* _What the exercise asks_
Extract every line between the one with "Where should I" and the end of the entries, both included, word for word and free of pictures.

——

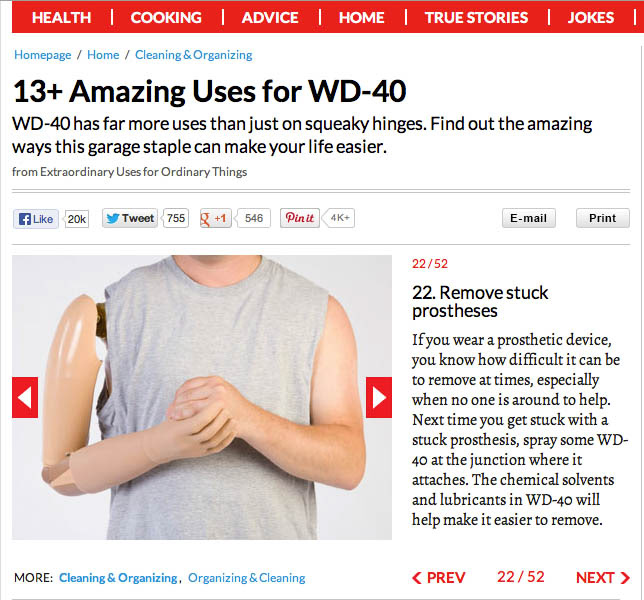Open the TRUE STORIES section
644x600 pixels.
point(476,18)
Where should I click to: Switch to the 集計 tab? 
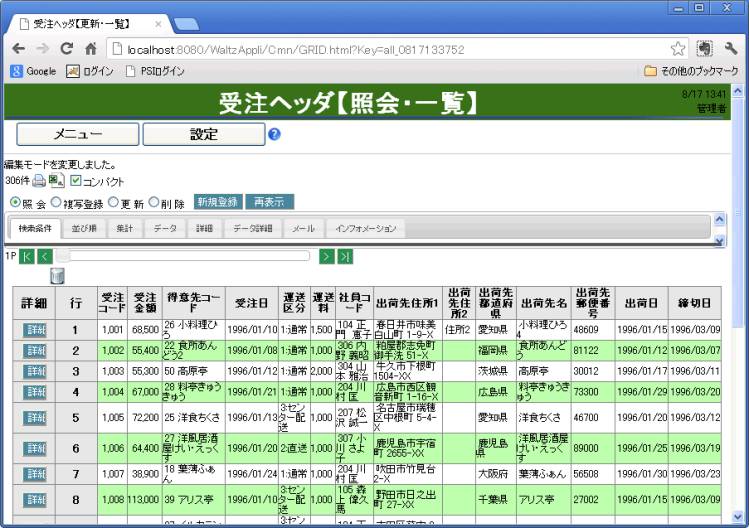125,229
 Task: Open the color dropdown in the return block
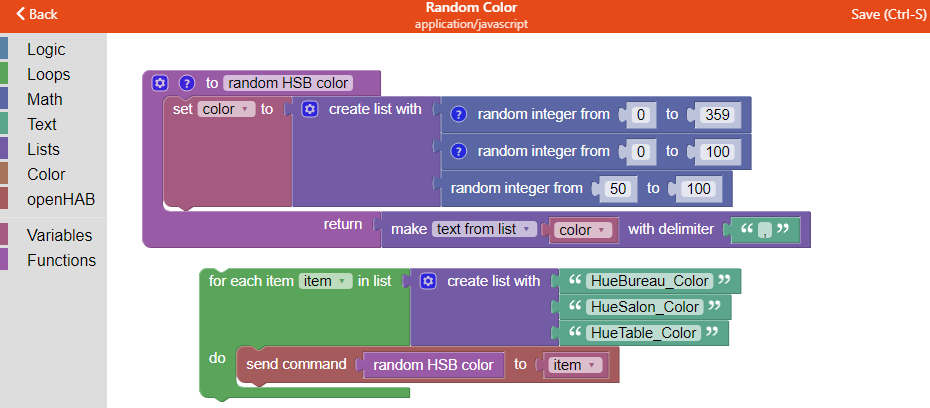tap(583, 230)
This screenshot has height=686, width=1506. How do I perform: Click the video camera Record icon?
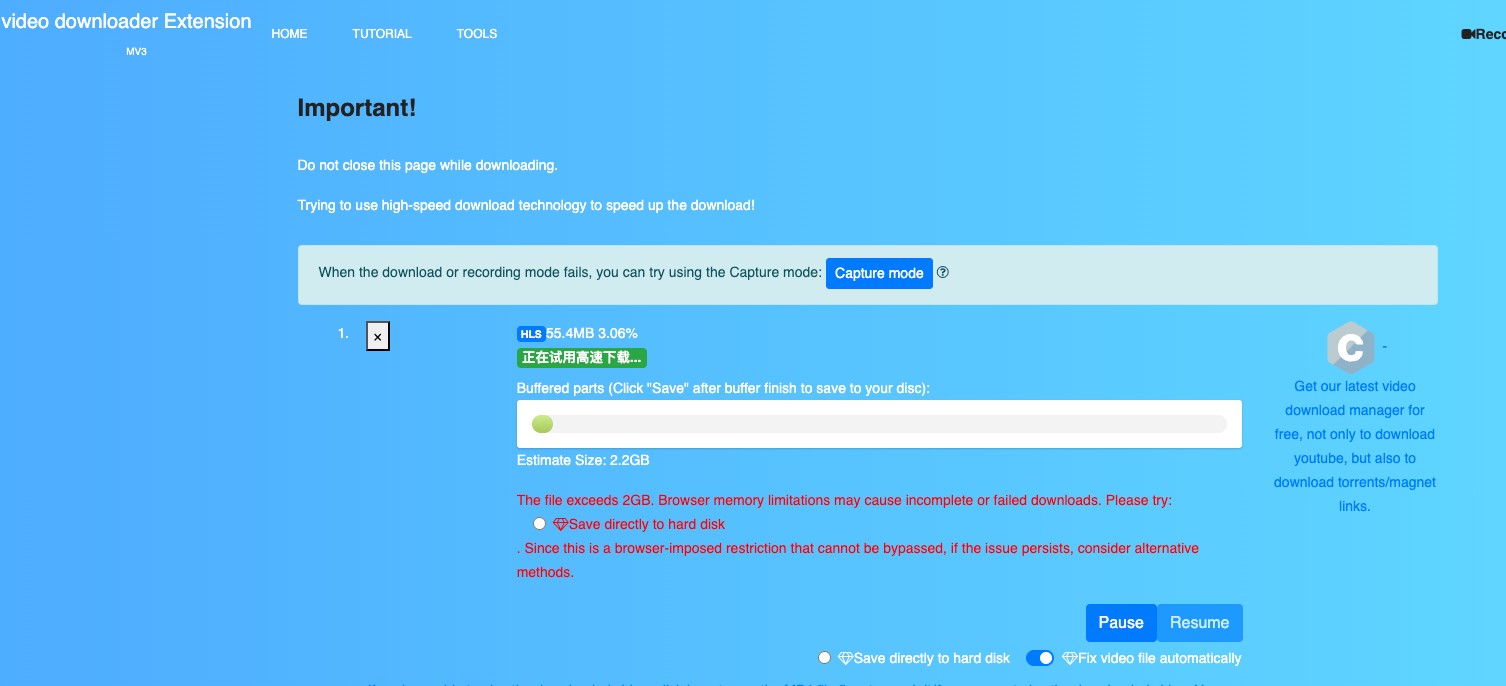(x=1468, y=34)
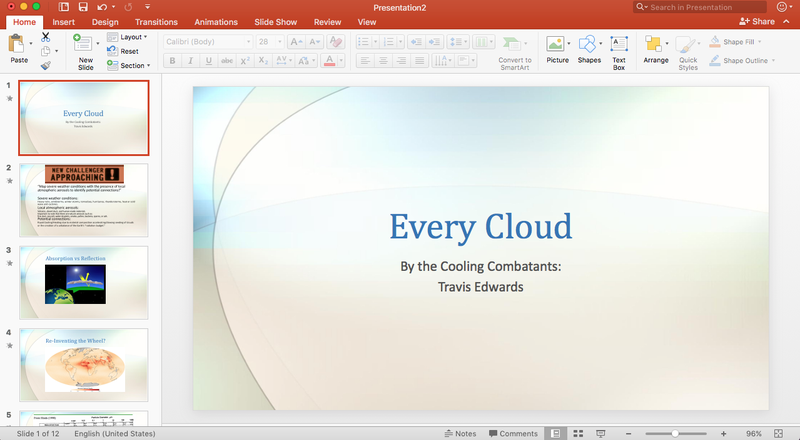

——

* _Written answer_
Where should I click to: Switch to the 集計 tab? 
125,229
 Task: Open the color dropdown in the return block
tap(583, 230)
This screenshot has height=686, width=1506. How do I perform: Click the video camera Record icon?
(x=1468, y=34)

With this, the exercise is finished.